A successful kickstart campaign helped the publication of my collection of essays, poetry and short stories, ‘The Bob Sterry School of Burglary’. It represents a selection of my work over the last fifteen or so years and I cannot understand why I had not done it before. The content ranges from somber to hilarity and in between, with several Pacific NW references. Also confounding is why I had not thought to post the news of its publication here! Naturally I am seeking reviews.
There is never a good time to publish another collection of poetry and essays. But then again, there is never a bad time to publish another collection of poems and essays.

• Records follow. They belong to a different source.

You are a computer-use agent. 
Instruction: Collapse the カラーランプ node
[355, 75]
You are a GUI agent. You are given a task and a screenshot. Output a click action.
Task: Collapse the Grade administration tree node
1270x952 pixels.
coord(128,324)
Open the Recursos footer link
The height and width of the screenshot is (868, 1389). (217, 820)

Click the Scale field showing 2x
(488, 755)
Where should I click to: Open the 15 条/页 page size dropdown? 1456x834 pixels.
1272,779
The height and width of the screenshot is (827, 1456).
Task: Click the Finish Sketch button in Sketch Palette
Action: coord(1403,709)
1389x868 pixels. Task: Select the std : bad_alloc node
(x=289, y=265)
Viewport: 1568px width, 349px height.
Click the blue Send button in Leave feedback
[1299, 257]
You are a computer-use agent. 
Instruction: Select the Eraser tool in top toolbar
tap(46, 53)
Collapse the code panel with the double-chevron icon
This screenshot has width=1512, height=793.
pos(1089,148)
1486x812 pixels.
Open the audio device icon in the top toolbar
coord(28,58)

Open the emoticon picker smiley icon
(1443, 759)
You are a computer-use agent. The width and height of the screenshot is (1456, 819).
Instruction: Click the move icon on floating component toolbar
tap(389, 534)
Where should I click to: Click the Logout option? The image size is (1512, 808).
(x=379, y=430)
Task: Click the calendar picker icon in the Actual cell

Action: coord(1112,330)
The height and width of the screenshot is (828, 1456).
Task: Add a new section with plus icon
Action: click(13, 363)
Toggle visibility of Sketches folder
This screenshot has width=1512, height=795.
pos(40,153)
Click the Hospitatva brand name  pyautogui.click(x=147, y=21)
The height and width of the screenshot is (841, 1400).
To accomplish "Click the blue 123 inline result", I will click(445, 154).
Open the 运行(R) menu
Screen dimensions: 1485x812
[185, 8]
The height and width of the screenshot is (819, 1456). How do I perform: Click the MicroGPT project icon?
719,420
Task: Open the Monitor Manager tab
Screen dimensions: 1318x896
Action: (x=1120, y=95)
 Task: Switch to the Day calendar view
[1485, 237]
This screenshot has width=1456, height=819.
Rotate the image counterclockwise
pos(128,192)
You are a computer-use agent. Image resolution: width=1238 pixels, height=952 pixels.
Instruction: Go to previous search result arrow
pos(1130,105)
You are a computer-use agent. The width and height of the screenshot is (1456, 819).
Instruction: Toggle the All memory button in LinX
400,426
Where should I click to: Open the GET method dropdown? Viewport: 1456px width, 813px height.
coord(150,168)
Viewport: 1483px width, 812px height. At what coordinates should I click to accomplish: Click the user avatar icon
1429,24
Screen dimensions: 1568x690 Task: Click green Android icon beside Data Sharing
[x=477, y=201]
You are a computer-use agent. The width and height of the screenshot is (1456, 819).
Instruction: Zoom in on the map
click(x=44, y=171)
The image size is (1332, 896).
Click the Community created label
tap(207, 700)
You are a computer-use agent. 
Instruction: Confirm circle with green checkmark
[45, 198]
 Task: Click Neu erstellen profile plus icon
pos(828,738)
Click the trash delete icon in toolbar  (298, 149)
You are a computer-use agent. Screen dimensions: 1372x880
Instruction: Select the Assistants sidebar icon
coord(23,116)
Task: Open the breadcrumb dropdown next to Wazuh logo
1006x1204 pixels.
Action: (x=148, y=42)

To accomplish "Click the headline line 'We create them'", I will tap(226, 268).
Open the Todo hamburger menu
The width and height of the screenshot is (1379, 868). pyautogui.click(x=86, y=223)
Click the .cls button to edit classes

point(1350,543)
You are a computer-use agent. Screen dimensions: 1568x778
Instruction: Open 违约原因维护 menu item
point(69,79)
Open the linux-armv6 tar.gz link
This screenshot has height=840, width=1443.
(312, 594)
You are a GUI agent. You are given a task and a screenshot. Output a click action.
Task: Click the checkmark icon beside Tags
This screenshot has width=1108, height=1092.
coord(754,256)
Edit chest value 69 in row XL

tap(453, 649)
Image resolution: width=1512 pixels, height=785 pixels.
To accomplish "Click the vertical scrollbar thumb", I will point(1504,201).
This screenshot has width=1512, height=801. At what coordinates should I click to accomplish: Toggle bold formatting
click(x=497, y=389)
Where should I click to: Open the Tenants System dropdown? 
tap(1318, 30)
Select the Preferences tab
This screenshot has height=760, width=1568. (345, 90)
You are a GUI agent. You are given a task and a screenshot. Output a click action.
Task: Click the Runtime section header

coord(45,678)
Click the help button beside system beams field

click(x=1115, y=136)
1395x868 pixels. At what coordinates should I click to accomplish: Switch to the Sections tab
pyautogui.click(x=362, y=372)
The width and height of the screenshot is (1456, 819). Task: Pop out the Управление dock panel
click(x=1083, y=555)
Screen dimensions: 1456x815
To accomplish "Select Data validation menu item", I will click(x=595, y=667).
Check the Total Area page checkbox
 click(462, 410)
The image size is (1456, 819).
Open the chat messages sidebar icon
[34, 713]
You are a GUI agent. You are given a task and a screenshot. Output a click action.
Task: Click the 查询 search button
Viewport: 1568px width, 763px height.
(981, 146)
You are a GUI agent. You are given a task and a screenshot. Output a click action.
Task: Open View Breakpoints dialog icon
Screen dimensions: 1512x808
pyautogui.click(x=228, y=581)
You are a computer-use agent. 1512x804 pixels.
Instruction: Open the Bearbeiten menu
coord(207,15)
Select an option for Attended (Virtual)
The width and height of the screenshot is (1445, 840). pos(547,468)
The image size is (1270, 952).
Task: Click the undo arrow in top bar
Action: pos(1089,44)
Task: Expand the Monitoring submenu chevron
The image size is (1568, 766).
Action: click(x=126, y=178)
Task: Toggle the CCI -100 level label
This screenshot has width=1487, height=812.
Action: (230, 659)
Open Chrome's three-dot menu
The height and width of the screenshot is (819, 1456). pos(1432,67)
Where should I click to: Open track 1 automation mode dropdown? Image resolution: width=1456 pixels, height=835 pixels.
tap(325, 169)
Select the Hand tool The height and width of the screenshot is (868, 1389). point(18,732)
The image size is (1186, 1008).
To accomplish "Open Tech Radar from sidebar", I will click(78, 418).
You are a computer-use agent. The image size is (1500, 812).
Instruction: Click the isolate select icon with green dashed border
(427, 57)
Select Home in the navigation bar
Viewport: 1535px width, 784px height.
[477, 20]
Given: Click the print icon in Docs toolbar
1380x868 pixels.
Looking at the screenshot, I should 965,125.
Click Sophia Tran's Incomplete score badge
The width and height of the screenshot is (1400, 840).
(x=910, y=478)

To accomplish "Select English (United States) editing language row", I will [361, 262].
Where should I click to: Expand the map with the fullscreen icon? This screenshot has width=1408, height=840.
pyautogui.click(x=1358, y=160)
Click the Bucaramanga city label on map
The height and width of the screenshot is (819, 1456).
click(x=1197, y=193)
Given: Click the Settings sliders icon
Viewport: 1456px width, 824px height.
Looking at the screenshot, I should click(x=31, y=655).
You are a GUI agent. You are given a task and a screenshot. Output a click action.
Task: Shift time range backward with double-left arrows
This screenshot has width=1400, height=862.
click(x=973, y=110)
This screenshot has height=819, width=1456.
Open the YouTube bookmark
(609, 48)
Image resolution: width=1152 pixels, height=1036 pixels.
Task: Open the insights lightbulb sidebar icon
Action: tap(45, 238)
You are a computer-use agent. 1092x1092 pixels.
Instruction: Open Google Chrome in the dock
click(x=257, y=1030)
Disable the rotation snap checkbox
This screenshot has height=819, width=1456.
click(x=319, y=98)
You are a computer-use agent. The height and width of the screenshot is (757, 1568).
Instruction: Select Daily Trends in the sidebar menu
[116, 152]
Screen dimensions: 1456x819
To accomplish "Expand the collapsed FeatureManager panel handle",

And so I feel entirely justified and motivated to add my own work to the mountain of poetry already bending the shelves of bookstores and libraries around the world.
In the spring of 2012, I put together a very short collection or chapbook of poetry titled Wing Nut. So-called, because instead of any traditional binding, the pages were secured by a brass wing nut and bolt in the top left corner.
Not elegant, hard to stack, but certainly unique, affordable, and curious enough to cause comment at poetry readings. This new collection of poems, essays, and one short story contain a few of the pieces from Wing Nut and a selection of my work since then.
I am not capable of explaining exactly why poetry is important. It does not attract a lot of attention in our schools, and announcing that you are choosing to major in Poetry produces anxiety very high on the parental Richter scale. But it seems that poetry has not disappeared and the bookstores and libraries must make room for them.
Not quite so eschewed is the art of essay writing. But how many of us have been introduced to someone who calmly lets you know they are an essayist? Not even journalists who write for the New Yorker will easily admit this. The essay. It was indeed one of the horrors of my own education; the fear of having to write “an essay, three pages, single space, the subject is dogs and their owners” to be marked out of ten by a cynical worn out English master.
I did not exactly choose my education and somehow became a chemist almost by default. I did not even start reading poetry until I was in my forties and actually daring to write any until my fifties. It was not until I larded my cabaret-style singing show; another story; with poetry and saw the effect it can have on people that I began to read more of it and write more. Not exactly a power trip but a way of connecting perhaps.
The poems and essays in this collection do not have a theme although some are obviously very personal. I hope that they bring something to you or out of you. If you enjoy them I am doubly pleased.